Recuerdo que hace siete años, en las horas previas a la llegada del 2019, la decisión del entonces fiscal de la Nación, Pedro Chávarry, de remover del Equipo Especial Lava Jato a Rafael Vela Barba y a José Domingo Pérez, ocasionó un terremoto político debido a que ambos, en ese entonces, eran vistos como los paladines de la lucha contra la corrupción, los implacables contra las lacras, los héroes intocables que de manera profesional y limpia iban a fumigar a la política y al Perú de los ladrones de saco y corbata.

Incluso el corrupto Martín Vizcarra, en ese momento presidente del Perú, adelantó su regreso al país desde Brasil, a donde había acudido a la toma de mando de Luis Bolsonaro, para ponerse al frente de la indignación ciudadana que se expresaba en movilizaciones en las calles, pronunciamientos y casi un linchamiento mediático al fiscal Chávarry. Eran los tiempos en que junto al juez canero Richard Concepción Carhuancho, mandaban a prisión preventiva a quienes se les antojaba.
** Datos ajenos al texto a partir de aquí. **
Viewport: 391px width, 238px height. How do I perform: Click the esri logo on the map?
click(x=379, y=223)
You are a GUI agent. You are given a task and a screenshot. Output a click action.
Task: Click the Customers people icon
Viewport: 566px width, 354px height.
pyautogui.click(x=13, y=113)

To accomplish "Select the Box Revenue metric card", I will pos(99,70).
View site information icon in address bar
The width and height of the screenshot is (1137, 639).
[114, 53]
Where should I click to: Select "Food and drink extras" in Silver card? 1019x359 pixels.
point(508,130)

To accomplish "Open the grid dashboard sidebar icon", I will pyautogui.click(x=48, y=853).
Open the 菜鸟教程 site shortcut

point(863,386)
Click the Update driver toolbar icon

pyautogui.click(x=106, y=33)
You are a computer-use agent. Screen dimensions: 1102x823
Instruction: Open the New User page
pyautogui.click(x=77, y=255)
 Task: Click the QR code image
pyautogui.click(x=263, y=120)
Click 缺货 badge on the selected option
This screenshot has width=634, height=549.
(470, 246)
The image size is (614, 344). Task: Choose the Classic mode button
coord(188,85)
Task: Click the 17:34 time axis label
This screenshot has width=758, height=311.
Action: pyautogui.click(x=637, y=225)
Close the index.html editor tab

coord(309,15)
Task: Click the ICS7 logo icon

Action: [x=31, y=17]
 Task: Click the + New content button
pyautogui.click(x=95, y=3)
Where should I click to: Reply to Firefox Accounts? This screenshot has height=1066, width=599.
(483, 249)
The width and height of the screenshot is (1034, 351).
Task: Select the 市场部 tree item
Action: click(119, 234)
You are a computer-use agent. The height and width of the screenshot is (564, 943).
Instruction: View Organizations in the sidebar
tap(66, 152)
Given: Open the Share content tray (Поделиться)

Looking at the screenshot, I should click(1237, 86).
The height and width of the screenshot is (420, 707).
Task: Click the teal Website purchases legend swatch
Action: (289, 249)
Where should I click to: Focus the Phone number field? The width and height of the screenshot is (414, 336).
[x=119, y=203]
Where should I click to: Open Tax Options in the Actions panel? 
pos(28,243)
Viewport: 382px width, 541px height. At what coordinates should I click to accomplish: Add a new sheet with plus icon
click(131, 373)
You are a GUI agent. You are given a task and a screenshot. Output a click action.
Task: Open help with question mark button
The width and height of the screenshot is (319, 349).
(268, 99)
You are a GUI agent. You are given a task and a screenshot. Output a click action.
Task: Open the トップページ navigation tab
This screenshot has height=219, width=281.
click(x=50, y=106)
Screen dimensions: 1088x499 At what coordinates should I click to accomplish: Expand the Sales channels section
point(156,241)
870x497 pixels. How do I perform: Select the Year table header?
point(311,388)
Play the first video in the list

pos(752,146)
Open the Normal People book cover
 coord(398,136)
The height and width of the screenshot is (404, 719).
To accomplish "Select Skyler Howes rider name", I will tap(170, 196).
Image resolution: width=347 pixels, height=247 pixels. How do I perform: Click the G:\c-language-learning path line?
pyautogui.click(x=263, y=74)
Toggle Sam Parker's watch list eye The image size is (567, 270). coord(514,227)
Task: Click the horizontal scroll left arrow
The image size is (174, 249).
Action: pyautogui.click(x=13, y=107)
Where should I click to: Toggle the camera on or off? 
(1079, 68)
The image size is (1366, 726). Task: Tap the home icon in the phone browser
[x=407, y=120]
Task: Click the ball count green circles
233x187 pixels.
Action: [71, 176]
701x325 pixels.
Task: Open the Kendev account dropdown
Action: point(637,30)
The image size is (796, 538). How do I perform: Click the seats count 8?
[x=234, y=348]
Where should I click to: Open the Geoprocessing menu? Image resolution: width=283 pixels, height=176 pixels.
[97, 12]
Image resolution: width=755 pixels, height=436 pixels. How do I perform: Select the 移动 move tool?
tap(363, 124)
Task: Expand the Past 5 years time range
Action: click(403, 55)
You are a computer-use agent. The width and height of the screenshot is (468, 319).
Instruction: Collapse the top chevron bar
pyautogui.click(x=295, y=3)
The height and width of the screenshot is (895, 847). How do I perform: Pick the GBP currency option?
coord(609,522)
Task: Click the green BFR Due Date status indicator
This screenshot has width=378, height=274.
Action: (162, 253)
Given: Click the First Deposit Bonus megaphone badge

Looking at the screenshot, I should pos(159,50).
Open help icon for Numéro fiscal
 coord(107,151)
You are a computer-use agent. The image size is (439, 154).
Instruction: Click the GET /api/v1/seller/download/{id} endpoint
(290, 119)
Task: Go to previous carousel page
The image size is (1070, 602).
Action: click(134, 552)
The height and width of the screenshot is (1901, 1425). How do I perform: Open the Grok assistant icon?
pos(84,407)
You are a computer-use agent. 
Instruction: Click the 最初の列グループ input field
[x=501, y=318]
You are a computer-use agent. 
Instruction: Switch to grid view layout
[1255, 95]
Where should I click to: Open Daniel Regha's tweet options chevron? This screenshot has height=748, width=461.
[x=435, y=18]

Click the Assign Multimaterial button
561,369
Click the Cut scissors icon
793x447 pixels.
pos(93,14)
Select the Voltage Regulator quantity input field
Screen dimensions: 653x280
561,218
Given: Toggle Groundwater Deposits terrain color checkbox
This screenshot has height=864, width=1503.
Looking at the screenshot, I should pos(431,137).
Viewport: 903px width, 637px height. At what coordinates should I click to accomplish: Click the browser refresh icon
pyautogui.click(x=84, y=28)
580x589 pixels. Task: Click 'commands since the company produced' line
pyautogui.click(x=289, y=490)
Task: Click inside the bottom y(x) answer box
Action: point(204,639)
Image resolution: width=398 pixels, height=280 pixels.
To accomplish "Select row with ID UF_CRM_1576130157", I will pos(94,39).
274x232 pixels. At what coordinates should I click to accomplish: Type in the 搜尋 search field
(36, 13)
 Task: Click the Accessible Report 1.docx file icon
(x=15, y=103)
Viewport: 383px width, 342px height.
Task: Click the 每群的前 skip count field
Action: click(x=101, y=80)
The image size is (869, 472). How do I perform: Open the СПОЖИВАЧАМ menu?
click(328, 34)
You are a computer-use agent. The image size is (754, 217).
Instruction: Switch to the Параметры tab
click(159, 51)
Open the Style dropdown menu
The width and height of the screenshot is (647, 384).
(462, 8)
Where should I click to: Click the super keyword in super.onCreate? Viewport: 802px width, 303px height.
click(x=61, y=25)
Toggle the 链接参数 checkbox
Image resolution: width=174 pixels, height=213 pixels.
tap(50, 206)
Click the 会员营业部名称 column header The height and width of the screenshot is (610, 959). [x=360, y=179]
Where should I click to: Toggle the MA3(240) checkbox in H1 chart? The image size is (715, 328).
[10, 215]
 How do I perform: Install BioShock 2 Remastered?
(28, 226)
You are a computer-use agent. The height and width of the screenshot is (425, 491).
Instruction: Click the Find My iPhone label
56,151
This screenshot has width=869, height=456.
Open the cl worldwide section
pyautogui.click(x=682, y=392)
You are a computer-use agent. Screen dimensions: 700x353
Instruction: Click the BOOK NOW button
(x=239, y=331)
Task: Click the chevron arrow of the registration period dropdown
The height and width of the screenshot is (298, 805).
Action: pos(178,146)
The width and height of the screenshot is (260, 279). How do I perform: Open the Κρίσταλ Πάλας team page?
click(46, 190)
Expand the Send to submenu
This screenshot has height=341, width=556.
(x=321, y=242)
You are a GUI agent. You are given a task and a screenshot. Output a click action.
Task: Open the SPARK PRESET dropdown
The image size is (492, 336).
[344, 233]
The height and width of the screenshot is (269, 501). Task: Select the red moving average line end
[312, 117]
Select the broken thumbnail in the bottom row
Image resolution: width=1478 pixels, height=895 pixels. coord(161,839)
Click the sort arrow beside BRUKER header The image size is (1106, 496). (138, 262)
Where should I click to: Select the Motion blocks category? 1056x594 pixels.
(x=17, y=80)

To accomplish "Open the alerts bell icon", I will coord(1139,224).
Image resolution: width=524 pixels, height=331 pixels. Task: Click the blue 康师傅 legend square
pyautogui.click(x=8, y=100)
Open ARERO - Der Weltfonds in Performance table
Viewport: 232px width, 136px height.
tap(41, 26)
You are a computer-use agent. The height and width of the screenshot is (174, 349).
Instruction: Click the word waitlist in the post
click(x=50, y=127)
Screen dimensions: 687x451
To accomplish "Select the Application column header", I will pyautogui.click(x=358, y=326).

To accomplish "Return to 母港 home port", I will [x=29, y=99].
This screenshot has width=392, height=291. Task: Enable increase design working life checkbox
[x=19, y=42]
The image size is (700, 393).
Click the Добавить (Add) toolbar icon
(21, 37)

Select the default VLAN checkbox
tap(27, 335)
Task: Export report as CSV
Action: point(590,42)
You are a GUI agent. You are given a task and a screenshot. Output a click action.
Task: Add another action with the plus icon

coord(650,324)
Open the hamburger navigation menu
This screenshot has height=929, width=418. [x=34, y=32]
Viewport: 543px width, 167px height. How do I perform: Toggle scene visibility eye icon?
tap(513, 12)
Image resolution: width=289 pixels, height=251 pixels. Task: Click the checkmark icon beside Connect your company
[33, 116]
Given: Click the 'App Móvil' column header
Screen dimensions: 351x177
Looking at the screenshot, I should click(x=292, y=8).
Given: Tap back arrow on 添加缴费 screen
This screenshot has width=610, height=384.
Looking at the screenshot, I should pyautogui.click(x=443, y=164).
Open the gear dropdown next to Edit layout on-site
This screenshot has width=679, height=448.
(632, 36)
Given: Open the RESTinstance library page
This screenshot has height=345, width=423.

Bueno, ayer el fiscal de la Nación Tomás Gálvez, ha desactivado ese famoso Equipo Especial y salvo algunas quejas en medios y redes, nadie ha movido un dedo por salvar a Vela y a Pérez, y la razón es simple: su trabajo politizado ha sido un gran fiasco y ha ocasionado un tremendo daño a la lucha contra la corrupción. Incluso sus grandes escuderos de hace siete años, hoy les han dado las espaldas porque es evidente que todo han sido fuegos artificiales, detenciones luego dejadas sin efecto, y nada más.

La patinada más sonada ha sido el llamado Caso Cocteles, que tocaba a la cúpula del fujimorismo, incluyendo a Keiko Fujimori. La investigación de Pérez fue devuelta casi 20 veces por ineficiente y finalmente, en decisión lamentable, el Poder Judicial la aceptó, para luego ser anulada por el Tribunal Constitucional. Simplemente no había caso, pero han tardado casi ocho años en un proceso inútil, todo por un afán de persecución política y de hacer ruido, más aún en tiempos de elecciones.

La lucha contra los corruptos, vengan de donde vengan, tiene que ser implacable, pero de manera profesional y sin contaminación política de por medio, pues eso más bien da armas para los que nos han metido la mano al bolsillo, salgan a decir que son “perseguidos”. Esperemos que los casos aún pendientes caigan en manos de magistrados con buenos antecedentes –que de hecho deben quedar en un Ministerio Público que tendría que ser reformado casi en su totalidad–, y que su labor dé los resultados que el país espera.